Nos envolvían los sopores de la posguerra civil, y la esperanza acumulada se centraba en cruzar los Pirineos. Anduvimos de pueblo en pueblo al paso de los zíngaros ambulantes sin oficio, hasta llegar a París. A partir de entonces, sin que la ciudad lo supiera, Burdeos fue el primer camino de vericuetos tatuado en nuestra alma peregrina.
Lo expresó un dramaturgo de senderos bifurcados: “Tome Versalles, añádale Amberes y obtendrá Burdeos”. Esto, con un vino de Château Haut-Bergey - entre los muchos macerados a lo largo del valle de Dordoña - refleja la idiosincrasia de esta metrópoli levantada sobre piedras talladas convertidas en historia imperecedera.

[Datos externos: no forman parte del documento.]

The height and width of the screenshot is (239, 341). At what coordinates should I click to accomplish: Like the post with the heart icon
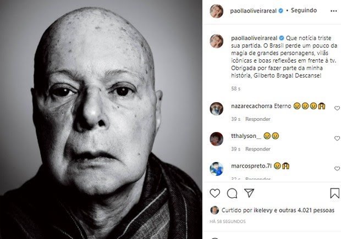coord(215,193)
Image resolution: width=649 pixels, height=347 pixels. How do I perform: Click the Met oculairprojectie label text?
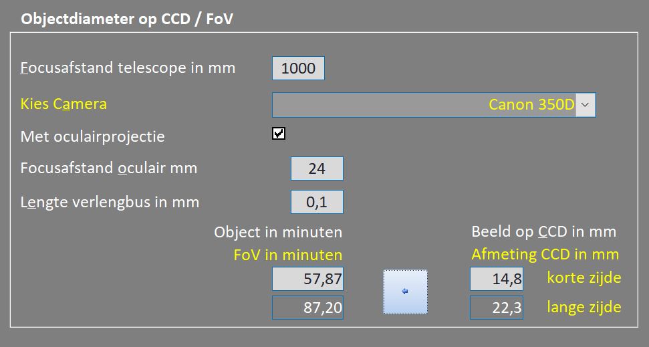93,136
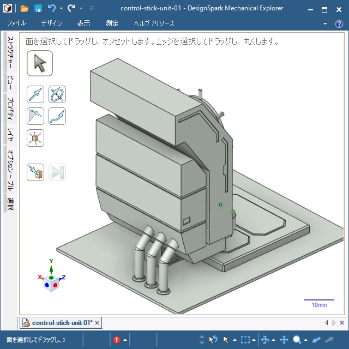Click the Up To face tool
Screen dimensions: 349x349
(35, 172)
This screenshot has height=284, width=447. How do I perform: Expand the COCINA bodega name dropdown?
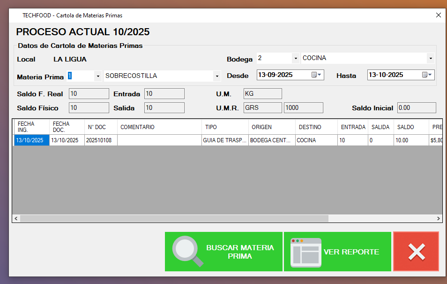[430, 59]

Francisco de Goya, huyendo de Madrid entre brañas, escapando de la represión absolutista, recibió refugio en estos labrantíos. Allí plasmó, en homenaje a una tierra campestre hasta el tuétano, su lienzo “La lechera de Burdeos”, ahora colgado en el Museo del Prado.

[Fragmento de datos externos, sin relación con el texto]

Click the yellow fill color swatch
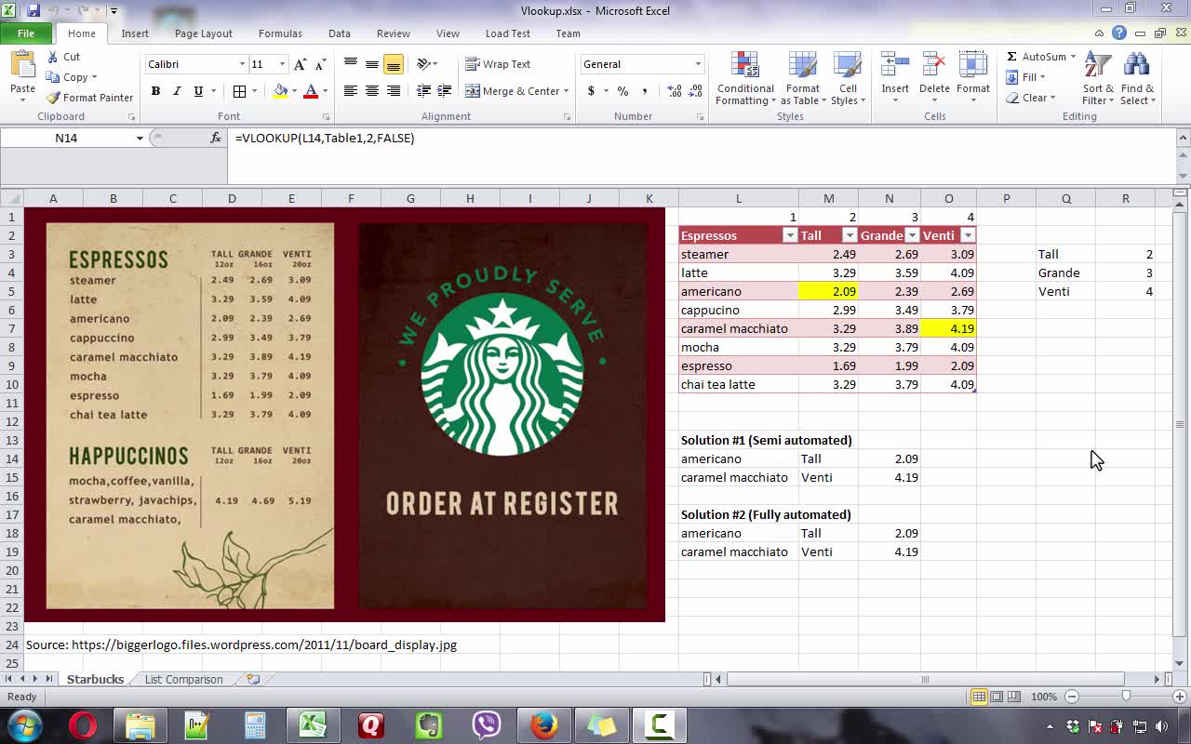 (280, 91)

¿Y qué hicimos en la ciudad? Lo sentimos, lector: en la visita hubo una notable razón: retornar como Marcel Proust al encuentro de un tiempo lejano, buscando el pasado que siempre suele ser presente en ciertos instantes. Durante varias horas, ocupamos una mesa en el “Café Francais”, frente a la plaza de la catedral de San Andrés. El local nos envolvía en emotivas remembranzas.
Ya en la noche, camino de la estación de Saint-Jean, intentando regresar en un tren de alta velocidad a París, nos paralizamos frente al Gran Teatro, mandado levantar por el mariscal Richelieu, y siendo sin duda uno los más bellos recintos de Francia. Rodeado exteriormente de impresionantes columnas, posee en su interior una escalera idéntica a la de la Opera parisina. Ahora volvimos a subir la escalinata.
A mi lado iba el tembloroso rapazuelo pasmado de contemplar el refinado estilo Luis XVI, impresionándose al penetrar en ese templo pagano, a ver y sentir la comedia “Velpone” de Ben Jonson, la representación más concluyente centrada en la las lujurias y ambiciones humanas.
No hay titubeo: los lejanos recuerdos nos dicen que hemos sido jóvenes alguna vez.
Cruzando la Plaza de Jean Jaures, bajamos a la orilla del Garona, y transitamos sus márgenes lanzando alterables susurros a la urbe de las primeras querencias juveniles, presintiendo algo certero: será quizás la última vez que la veamos, al estar Burdeos a desmano de los últimos atajos de nuestra vida.
Píndaro nos ayudó en la despedida: “El hombre es la sombra de un sueño”.